- [DESCRIPTION OF THE TASK] You are asked to filter the data below and copy every line holding "icon".

....................

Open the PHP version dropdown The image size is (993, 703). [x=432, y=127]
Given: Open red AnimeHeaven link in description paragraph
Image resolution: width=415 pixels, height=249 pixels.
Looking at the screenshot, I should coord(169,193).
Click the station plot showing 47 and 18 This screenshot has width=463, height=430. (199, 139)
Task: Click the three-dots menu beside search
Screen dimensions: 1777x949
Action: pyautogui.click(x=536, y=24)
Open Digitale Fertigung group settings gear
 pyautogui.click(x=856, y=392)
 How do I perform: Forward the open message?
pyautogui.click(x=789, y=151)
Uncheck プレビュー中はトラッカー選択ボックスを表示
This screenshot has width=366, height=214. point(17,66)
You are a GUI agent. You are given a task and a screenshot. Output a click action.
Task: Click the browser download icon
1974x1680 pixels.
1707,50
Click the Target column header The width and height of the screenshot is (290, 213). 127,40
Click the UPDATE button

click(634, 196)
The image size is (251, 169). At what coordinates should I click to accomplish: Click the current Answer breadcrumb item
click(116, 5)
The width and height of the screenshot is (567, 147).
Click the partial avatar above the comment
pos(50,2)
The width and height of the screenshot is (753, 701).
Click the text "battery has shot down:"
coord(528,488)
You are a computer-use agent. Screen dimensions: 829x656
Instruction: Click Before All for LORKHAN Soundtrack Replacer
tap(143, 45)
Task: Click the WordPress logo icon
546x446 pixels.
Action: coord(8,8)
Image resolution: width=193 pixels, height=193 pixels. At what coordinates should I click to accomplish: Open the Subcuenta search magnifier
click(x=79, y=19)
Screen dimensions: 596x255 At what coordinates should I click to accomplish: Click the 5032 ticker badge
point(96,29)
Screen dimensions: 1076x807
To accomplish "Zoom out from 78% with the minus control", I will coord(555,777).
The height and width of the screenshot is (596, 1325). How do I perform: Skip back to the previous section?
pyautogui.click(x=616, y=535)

....................

- [WRITTEN ANSWER]
Task: Click the browser download icon
Task: Click the WordPress logo icon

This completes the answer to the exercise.